===== MATERIAL SHOWN =====

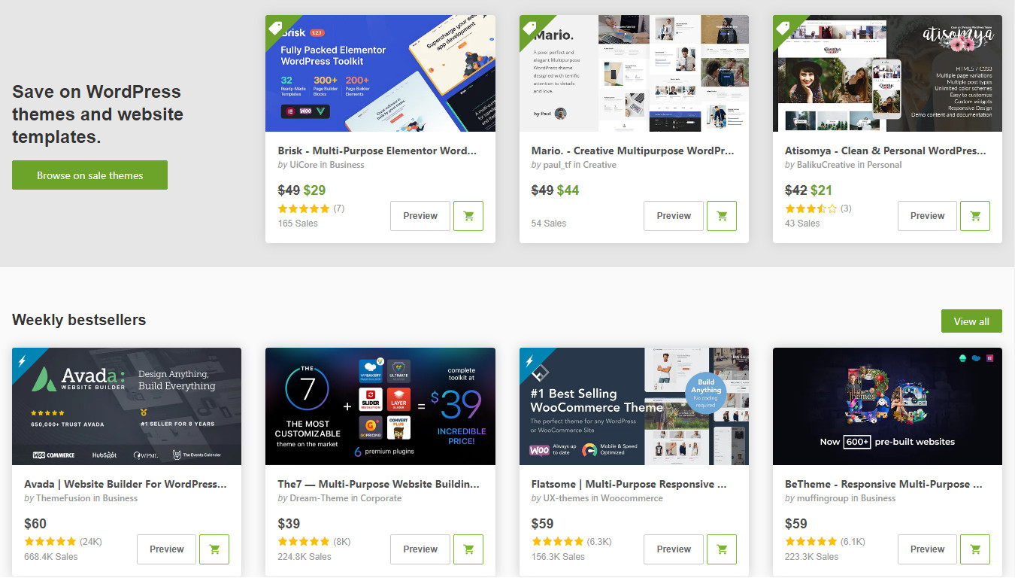Add Atisomya theme to cart
Screen dimensions: 1015x578
click(975, 216)
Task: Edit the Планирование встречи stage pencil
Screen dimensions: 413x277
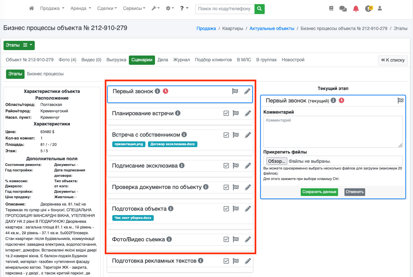Action: click(x=248, y=113)
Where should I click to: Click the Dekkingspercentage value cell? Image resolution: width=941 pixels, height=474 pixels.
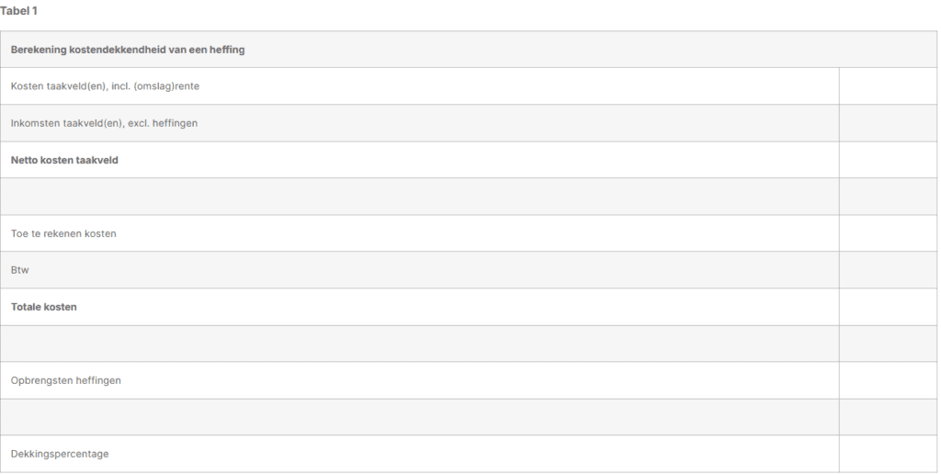887,454
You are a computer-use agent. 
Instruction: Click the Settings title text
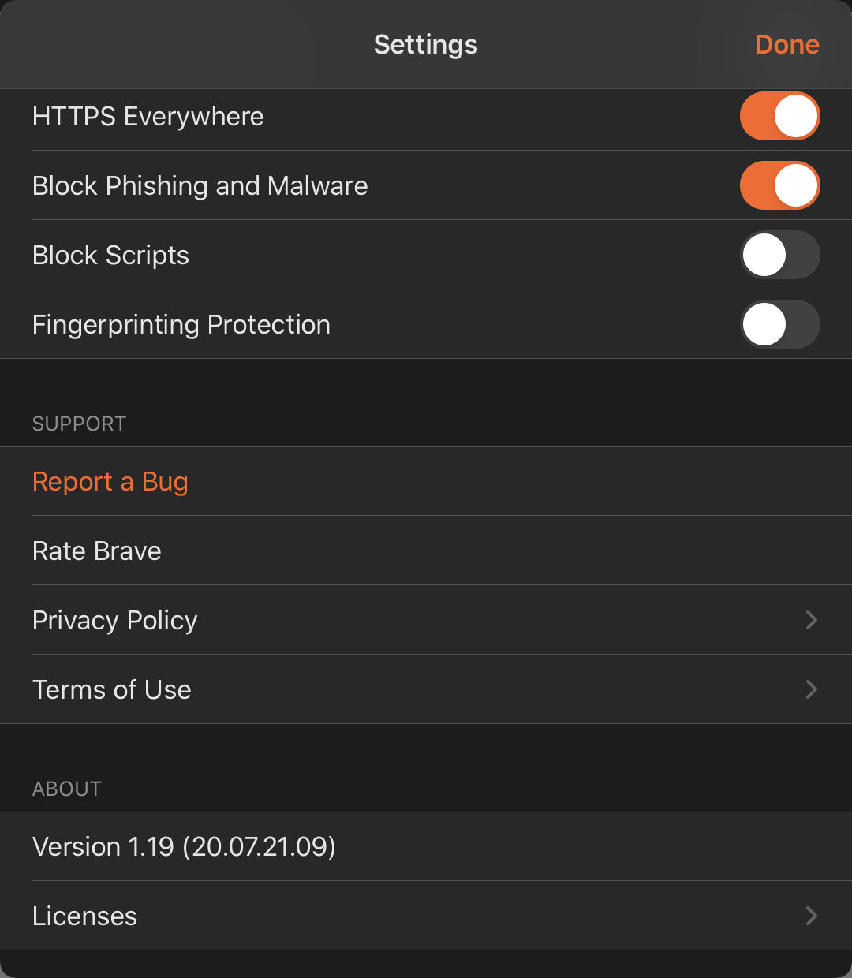tap(425, 45)
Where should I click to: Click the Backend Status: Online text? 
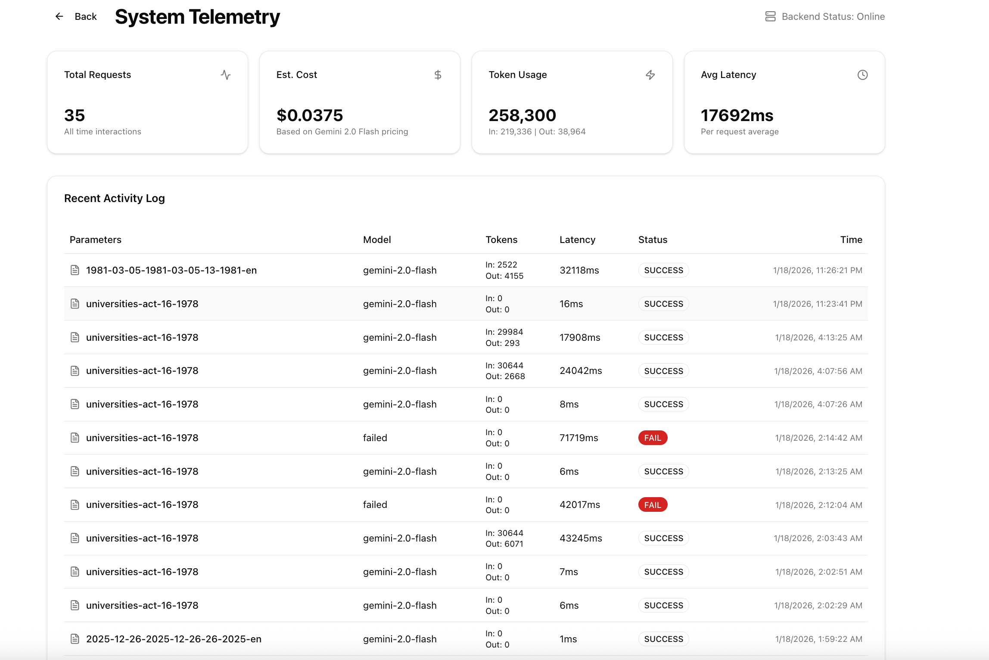click(833, 16)
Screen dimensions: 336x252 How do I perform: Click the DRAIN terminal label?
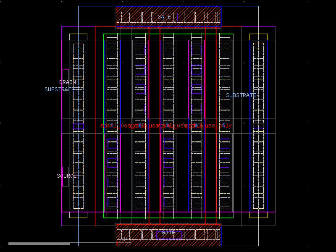[68, 82]
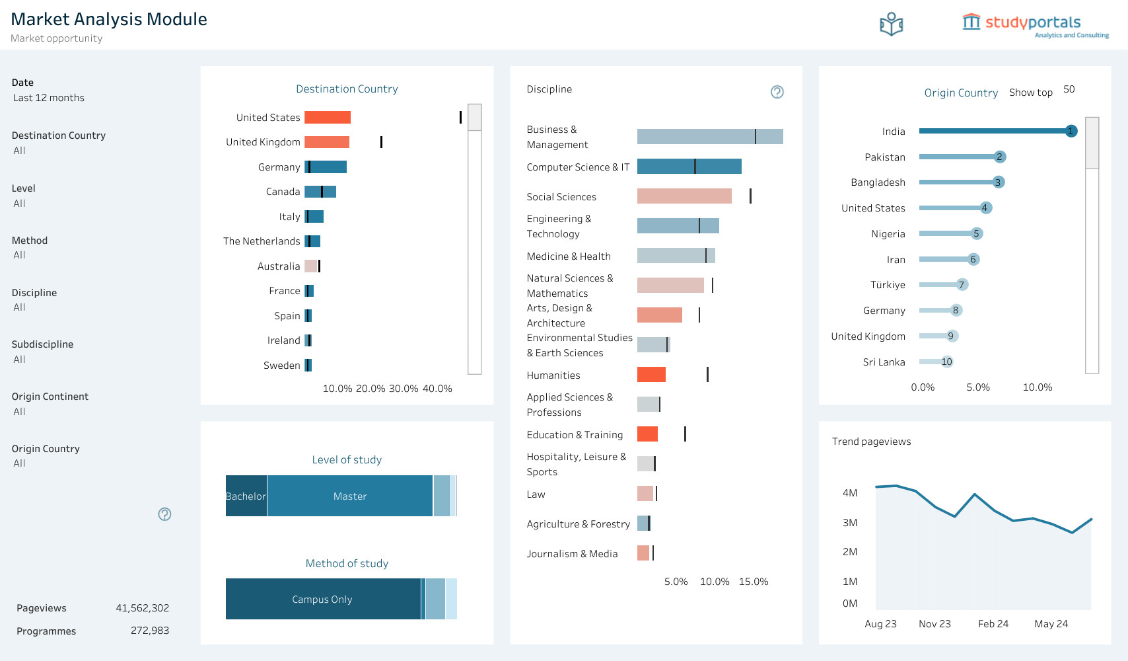Select the United States destination bar
Image resolution: width=1128 pixels, height=661 pixels.
coord(328,117)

=====

= TASK DIRECTIONS =
Starting with the line that contains "Where should I click to: Click the Backend" and continuing through the end of the items, revise the text by replacing "terminal label" with "terminal caption" and keeping everything else unchanged. Omit the pictures from your answer.

= SOLUTION TO THE PROBLEM =
Where should I click to: Click the Backend Status: Online text? 
click(833, 16)
Screen dimensions: 336x252 How do I perform: Click the DRAIN terminal caption?
[68, 82]
Select the United States destination bar
Image resolution: width=1128 pixels, height=661 pixels.
coord(328,117)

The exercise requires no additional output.